0
votes

This may look like an easy question for some of you, but I'm not very familiar with signal processing, and I'd rather be sure about this.

So I've found some easy code to generate a pure tone in MATLAB:

Fs = 44100;
duration = 5.0;

numberOfSamples = Fs * duration;
samples = (1:numberOfSamples) / Fs;
s = sin(2 * pi * freq * samples);

sound(s, Fs);

I'd like to be able to adjust the volume in terms of dB here. More precisely, I want to introduce a certain parameter, say dbOffset, which, after calibration, determines how loud the tone is.

For example: if I calibrate so that dbOffset = 0 results in a tone of 50 dB, I want dbOffset = 10 to result in 60 dB, and so on.

Is this possible? Could anyone please help me with this?

Thanks a lot.

2

2 Answers

4
votes

The intensity of the sound (i.e. how loud it is) is determined by the amplitude of the sound wave. To increase or decrease the amplitude of a sine, you have to multiply it by a scale factor. Generally speaking:

 A*sin(2*pi*f)

yields a sine wave with a peak value (and therefore amplitude) of A, and frequency of f Hz. That, of course, in the continuous world.
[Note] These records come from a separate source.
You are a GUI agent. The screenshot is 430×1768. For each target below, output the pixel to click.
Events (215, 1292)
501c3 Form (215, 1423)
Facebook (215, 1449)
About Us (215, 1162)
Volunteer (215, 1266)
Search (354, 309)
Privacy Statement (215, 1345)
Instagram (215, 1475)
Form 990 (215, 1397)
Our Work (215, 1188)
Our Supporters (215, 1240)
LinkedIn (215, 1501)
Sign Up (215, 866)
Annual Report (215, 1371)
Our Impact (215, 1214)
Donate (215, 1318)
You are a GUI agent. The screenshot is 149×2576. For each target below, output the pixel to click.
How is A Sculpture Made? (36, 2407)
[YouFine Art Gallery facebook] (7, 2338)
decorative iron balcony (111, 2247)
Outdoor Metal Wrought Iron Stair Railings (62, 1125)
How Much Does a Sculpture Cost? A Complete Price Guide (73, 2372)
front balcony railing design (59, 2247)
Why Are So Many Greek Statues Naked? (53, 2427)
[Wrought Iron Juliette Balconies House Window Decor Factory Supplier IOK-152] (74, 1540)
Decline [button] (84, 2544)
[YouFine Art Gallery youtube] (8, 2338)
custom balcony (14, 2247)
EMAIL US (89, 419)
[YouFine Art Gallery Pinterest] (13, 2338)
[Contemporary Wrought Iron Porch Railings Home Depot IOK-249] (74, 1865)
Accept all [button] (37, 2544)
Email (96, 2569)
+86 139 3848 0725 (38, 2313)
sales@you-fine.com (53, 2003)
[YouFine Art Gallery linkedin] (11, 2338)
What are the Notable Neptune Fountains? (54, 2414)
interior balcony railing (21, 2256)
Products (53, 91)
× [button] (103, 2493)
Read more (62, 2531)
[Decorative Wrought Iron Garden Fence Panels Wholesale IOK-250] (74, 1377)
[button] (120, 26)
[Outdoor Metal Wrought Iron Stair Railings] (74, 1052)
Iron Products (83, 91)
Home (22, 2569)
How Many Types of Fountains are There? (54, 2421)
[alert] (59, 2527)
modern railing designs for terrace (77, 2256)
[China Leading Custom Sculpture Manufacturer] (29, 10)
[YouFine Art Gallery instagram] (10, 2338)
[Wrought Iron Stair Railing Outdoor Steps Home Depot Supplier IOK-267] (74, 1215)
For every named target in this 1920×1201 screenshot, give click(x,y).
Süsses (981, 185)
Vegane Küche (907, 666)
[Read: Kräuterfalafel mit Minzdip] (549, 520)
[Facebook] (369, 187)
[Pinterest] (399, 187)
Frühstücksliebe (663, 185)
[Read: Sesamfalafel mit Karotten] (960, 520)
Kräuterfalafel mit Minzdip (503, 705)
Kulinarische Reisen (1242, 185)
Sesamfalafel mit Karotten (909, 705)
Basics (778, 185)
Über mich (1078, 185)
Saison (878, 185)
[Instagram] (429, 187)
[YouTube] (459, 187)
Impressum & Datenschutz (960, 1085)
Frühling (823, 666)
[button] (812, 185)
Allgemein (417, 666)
That said, to control the sound intensity you have to multiply it by some constant.

Then, you have to look how the sound function works. From the official documentation:

The sound function assumes that y contains floating-point numbers between -1 and 1, and clips values outside that range.

That loosely translates to: if the amplitude y is equal to one, the soundcard will emit the loudest sound it can. Oops, there you face a problem: the actual sound intensity is mainly dependent on the sound card and the loudspeakers connected to the PC... So it's not that easy to make a generic function that spits out some sound in decibels...

If you want just to play with the concept, and get used to it, try:

Fs = 44100;
duration = 2.0;

numberOfSamples = Fs * duration;
samples = (1:numberOfSamples) / Fs;
s = sin(2 * pi * freq * samples);
s2 = 0.5*sin(2*pi*freq*samples);

sound(s, Fs);
sound(s2,Fs);

This will create a sound with a peak value that's half the peak value of the first one played. That does not mean that it has half the intensity, or, using better terms, the power. The power of a sinusoid is not linearly related to its amplitude, but that's a completely different story.

Bottom line is: to do what you want, you'll have to know the whole system involved in reproducing the sound, you'll have to know some physics to calculate the power, and then, just then, you'll be able to write some code that, multiplying the sinusoid by some calculated constant, plays a sound wave with a specified intensity :)

3
votes

Probably all that you need to know is that 20 dB is equal to a factor of 10, i.e.

dB = 20 * log10(V / V0)

So to increase the amplitude by 20 dB your peak value needs to go up by a factor of 10, and conversely -20 dB is a reduction in amplitude by a factor of 10.